Consumer Reports: Best bug sprays don't contain DEET

Consumer Reports is sharing some happy news just in time for black fly season: For the first time since testing began, safer insect repellants are also the most effective.

In a series of tests, the magazine found new products containing chemically synthesized compounds similar to or derived from natural ingredients performed better than repellants containing DEET that, in the past, have always topped all other competitors.

Researchers tested 15 pump sprays and aerosol repellants on the forearms of participants (dubbed the "swat team"), then watched as they either stuck their arms in a box with 200 hungry, disease-free mosquitoes or had deer ticks unleashed on them.

The highest-scoring products were made of 20 percent picaridin—which resembles a compound in black pepper plants—or 30 percent oil of lemon eucalyptus, and repelled bugs for a minimum of six hours.

Though both ingredients can cause minor injury or irritation, "those problems are much less severe than (with) DEET," which can cause rashes or even seizures, an expert says.

Sawyer Fisherman's Formula made with picaridin scored highest, protecting against mosquitoes and ticks for eight hours, while Repel Lemon Eucalyptus stopped ticks for eight hours and mosquitoes for seven hours, Time reports.

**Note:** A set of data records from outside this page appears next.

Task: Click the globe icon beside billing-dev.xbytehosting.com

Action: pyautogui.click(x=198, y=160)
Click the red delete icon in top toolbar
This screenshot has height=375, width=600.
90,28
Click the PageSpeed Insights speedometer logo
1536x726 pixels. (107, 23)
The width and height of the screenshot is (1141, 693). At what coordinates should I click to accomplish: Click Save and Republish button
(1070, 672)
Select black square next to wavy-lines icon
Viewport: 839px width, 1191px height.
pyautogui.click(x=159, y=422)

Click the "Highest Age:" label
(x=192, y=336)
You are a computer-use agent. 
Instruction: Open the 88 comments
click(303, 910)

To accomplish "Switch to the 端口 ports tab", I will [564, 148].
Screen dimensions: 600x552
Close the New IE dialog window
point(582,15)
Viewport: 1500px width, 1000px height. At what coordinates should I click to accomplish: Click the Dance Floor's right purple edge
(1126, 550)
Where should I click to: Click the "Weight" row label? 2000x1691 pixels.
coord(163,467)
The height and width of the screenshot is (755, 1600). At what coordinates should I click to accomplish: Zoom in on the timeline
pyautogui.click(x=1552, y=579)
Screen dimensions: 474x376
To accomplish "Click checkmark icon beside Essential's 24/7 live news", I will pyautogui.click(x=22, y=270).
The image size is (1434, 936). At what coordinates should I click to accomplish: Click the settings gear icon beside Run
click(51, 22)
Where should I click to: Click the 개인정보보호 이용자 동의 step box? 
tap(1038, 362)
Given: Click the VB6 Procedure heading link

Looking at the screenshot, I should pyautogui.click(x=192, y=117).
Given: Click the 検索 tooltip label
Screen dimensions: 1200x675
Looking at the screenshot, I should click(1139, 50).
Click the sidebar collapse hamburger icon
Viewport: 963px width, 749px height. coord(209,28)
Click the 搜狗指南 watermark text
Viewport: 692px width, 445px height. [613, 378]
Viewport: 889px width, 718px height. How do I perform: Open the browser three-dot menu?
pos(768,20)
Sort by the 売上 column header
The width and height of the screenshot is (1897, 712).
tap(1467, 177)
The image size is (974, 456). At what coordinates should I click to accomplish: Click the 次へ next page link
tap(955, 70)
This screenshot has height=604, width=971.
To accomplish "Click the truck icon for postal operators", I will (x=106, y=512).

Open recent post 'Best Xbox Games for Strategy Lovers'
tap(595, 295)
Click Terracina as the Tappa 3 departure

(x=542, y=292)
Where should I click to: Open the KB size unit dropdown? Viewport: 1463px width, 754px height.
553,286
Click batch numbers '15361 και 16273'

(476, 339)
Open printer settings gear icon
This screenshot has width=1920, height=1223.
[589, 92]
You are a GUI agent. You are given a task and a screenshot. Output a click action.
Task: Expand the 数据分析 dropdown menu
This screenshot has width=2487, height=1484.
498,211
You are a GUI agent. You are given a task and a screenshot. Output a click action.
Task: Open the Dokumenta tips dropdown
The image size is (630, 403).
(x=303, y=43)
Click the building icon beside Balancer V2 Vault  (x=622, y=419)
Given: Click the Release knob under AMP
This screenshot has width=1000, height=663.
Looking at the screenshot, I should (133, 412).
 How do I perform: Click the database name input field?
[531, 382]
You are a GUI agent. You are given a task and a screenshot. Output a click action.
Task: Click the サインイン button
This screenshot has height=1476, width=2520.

Researchers note concentration is key as a repellant containing 5 percent picaridin performed rather poorly. The tests showed DEET products are also effective, though a 15 percent DEET spray performed better than a 25 percent product, perhaps due to other ingredients.

If you do choose a DEET spray, researchers say it should contain no more than 30 percent DEET. What doesn't work: citronella, lemongrass, rosemary, and some plant-oil sprays, which couldn't keep bugs at bay for 30 minutes.